▸ **DIRECTIONS**: Show each line from the rows below that contains the word "height".

▸ **RECORDS PROVIDED**:
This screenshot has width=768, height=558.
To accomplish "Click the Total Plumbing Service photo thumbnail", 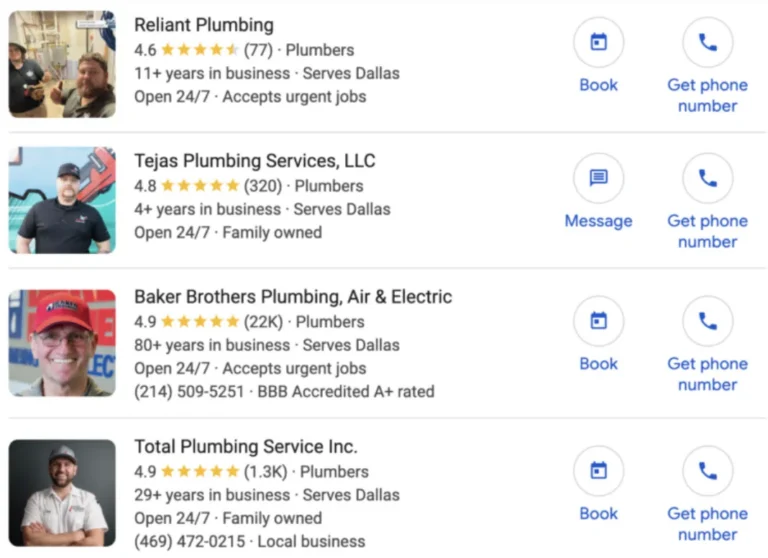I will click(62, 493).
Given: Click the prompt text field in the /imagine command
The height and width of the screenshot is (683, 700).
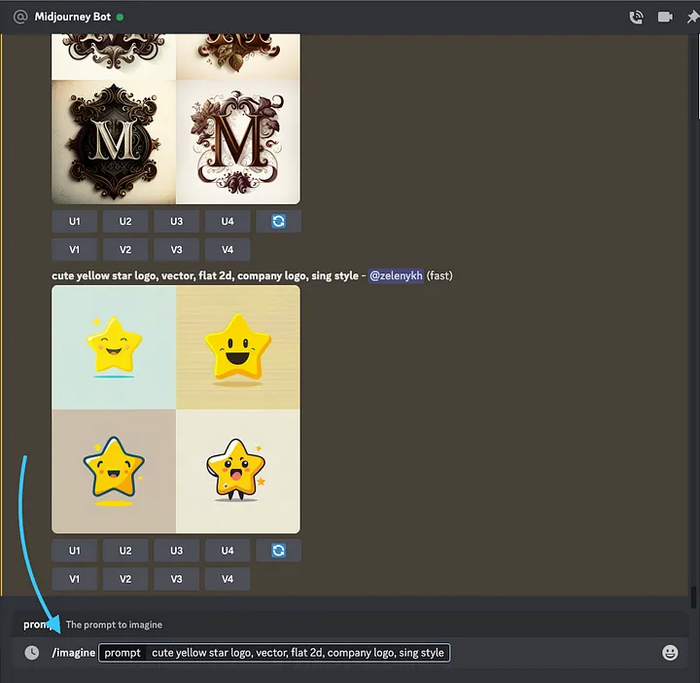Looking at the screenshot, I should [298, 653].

▸ **ANSWER**:
This screenshot has width=768, height=558.
The height and width of the screenshot is (683, 700).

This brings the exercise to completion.